The Church sends 19-year-olds who are illegal immigrants on missions within the U.S. The Church knows of their status. What does that tell you about how the Church views the offense?
Official Church source please.
I hear you say that illegal immigration is a huge drain upon the U.S. economy. Certain sectors, that is true. But, in an aggregate sense, immigration contributes to the U.S. general welfare more than individual sectors are affected in the aggregate.
This is one really big cow pie in the sky. Here's the reality:
In FY 2004 there were around 4.5 million low-skill immigrant households in the U.S. containing 15.9 million persons. About 60 percent of these low-skill immigrant households were headed by legal immigrants and 40 percent by illegal immigrants. The analysis presented here measures the total benefits and services received by these "low- skill immigrant households" compared to the total taxes paid.
In FY 2004, the average low skill immigrant household received $30,160 in direct benefits, means-tested benefits, education, and population-based services from all levels of government. By contrast, low-skill immigrant households paid only $10,573 in taxes in FY 2004. A household's net fiscal deficit equals the cost of benefits and services received minus taxes paid. The average low-skill household had a fiscal deficit of $19,588 (expenditures of $30,160 minus $10,573 in taxes).
At the state and local level, the average low skill immigrant household received $14,145 in benefits and services and paid only $5,309 in taxes. The average low skill immigrant households imposed a net fiscal burden on state and local government of $8,836 per year.
The fiscal burden imposed by low skill immigrant households is slightly greater at the state and local level than at the federal level. The annual fiscal deficit for all 4.54 million low skill immigrant households at the state and local level in 2004 was $49.1 billion. Over the next ten years the state and local fiscal deficit caused by low skill immigrants on state and local governments will approach a half trillion dollars.
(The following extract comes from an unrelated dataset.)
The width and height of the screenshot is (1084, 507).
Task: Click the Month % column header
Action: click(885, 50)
Current federal immigration policy permits a massive inflow of both legal and illegal low skill immigrants to enter and reside in the U.S. This imposes a massive unfunded mandate on state and local government which much bear the costs of that immigration flow.
Giving amnesty to illegal immigrants would increase the costs outlined in this testimony. Some 50 to 60 percent of illegal immigrants lack a high school degree. Granting amnesty or conditional amnesty to illegal immigrants would, overtime, increase their use of means-tested welfare, Social Security and Medicare. Fiscal costs would go up significantly in the short term but would go up dramatically after the amnesty recipient reached retirement. Based on my current research, I estimate that if all the current adult illegal immigrants in the U.S. were granted amnesty the net retirement costs to government (benefits minus taxes) could be over $2.5 trillion.
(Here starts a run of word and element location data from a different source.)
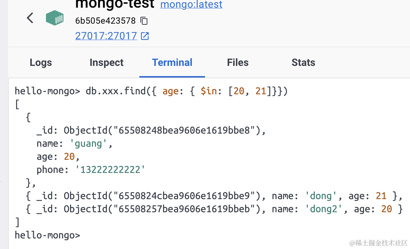Open the Inspect tab
This screenshot has height=249, width=410.
pos(107,63)
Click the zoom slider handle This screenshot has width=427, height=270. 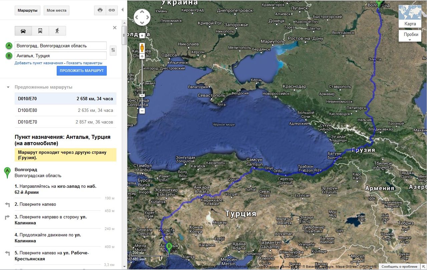coord(142,96)
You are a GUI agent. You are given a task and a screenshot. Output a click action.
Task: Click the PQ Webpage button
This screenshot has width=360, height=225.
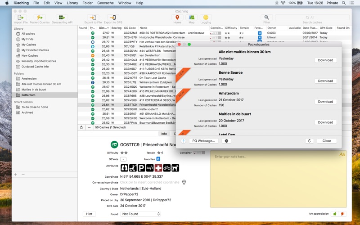coord(203,141)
http://www.heritage.org/Research/Immigr ... 52107a.cfm
As I said previously, the average low skilled immigrant, legal or illegal, is consuming several times in taxpayer dollars what he pays in taxes, and none of this takes into account the displacement of indigenous workers by illegals and by a glut of legal immigrants, not to mention the lowering of wages created by the artificially high labor pool of unskilled or semi-skilled workers.
Then there is the primary difference between the present generation of immigrants from Mexico and those who came here in prior generations and people from other countries who came through Ellis Island in the Twenties, and that is that many of these people are balkanizing and tribalizing, having no desire and, regarding our own laws, no incentive to learn the language, history, and culture of America and become Americans. This is a symptom of the intellectual and moral disarmament this society has undergone due primarily to the success of the doctrine of Multiculturalism.
But, this board is a Mormon-oriented Board. I make the post to point out to you that the Church does not deny a temple recommend for immigrant status, nor does it care about immigration status when it calls missionaries to full-time status. Moreover, the Church's welfare system assists in a huge way the families of illegal aliens. Nowhere do Church authorities in their sermons denounce the law-breaking of illegal immigrants.
Shouldn't this point tell you that that spewing forth from some on this board about illegal immigration is just right-ring rhetoric the Church does not endorse. Shouldn't this also tell you that local authorities who deny economic or spiritual support to illegal aliens, or who tell them to return to their countries of origin, say things the Church does not teach?
I submit to you that essential Christianity requires us to open our arms to the poor and the needy and to impart of our substance irrespective of immigration status. Whether they be the children of Lehi or not (I believe they are, notwithstanding the popular works of the LGT), my position remains the same.
I submit to you that essential Christianity requires reverence and respect for the rule of law and equality under the law, concepts central to the Constitution, which official Church doctrine accepts as an inspired document. I submit that essential Christianity does not support criminality. I submit that foreign nationals who do not respect the laws of the countries they wish to inhabit divest themselves, at least to some degree, of the same consideration for citizenship as do those who come here legally and jump through all the hoops.
What is your official Church source for the Church's settled policy on illegal immigrants? Why has the 12th Article of Faith been waved for Illegal Mexican immigrants?
Why should I and my Children and their Children be required to contribute vast sums of the fruits of our labor to the support of people who are not even legal members of the American body politic?